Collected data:

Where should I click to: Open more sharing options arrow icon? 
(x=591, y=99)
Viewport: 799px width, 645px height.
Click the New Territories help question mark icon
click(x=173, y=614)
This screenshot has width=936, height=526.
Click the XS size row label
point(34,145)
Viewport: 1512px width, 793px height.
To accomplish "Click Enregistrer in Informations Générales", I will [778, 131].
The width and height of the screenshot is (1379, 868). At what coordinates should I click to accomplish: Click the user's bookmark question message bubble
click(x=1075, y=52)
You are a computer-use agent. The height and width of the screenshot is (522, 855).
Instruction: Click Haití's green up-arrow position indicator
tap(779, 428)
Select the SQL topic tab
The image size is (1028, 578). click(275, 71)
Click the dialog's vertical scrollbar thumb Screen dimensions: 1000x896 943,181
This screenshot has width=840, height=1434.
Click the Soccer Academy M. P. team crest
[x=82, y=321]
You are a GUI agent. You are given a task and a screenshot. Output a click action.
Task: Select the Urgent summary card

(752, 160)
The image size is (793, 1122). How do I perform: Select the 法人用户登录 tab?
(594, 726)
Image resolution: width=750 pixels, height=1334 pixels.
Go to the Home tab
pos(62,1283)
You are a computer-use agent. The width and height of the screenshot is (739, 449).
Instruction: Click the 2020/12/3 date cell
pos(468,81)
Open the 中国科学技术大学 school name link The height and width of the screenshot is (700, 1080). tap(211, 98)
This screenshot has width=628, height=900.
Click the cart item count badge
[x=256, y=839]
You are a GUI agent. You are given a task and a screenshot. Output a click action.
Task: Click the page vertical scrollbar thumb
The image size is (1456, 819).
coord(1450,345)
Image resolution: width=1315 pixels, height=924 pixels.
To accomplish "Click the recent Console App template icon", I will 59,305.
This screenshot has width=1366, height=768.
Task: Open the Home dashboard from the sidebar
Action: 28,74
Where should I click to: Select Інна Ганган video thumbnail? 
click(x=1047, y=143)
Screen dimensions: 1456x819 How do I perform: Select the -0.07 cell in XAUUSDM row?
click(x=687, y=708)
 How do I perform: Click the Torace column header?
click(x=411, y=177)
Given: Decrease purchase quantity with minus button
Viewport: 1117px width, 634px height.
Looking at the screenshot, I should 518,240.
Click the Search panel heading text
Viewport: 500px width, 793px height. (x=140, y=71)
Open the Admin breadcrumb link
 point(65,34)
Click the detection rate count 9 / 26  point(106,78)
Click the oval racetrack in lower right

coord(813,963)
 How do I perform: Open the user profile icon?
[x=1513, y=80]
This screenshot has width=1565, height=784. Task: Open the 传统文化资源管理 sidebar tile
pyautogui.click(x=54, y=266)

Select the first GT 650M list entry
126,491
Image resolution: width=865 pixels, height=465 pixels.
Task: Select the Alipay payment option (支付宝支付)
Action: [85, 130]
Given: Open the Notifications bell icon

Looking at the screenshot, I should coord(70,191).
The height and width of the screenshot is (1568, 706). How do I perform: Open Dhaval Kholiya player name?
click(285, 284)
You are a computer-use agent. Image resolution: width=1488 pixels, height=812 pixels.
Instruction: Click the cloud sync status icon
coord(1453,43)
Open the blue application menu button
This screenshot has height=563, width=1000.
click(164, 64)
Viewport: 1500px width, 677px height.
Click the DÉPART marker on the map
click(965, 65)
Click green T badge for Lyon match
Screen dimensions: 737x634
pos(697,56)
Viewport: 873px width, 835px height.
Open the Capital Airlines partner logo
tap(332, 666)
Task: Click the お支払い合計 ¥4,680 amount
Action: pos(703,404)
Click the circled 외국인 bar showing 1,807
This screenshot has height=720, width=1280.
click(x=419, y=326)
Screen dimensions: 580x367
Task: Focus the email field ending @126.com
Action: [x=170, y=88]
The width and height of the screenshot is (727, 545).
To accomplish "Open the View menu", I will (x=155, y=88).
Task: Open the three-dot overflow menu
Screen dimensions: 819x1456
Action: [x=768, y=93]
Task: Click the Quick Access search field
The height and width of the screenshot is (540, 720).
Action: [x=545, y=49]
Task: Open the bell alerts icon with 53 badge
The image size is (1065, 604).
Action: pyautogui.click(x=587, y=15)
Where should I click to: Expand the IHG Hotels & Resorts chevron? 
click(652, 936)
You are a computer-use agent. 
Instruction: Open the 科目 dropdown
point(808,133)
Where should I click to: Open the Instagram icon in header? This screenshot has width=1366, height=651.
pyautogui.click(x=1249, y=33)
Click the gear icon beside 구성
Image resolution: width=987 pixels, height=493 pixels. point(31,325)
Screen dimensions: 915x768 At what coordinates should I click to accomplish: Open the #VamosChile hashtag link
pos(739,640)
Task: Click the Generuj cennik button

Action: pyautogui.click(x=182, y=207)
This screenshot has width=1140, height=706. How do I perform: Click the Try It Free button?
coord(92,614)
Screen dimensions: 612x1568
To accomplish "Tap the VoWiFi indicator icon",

Exercise brief:
Lines from the entries that contain the word "vertical" are what the answer must hold.

Exercise result:
Click the dialog's vertical scrollbar thumb Screen dimensions: 1000x896 943,181
Task: Click the page vertical scrollbar thumb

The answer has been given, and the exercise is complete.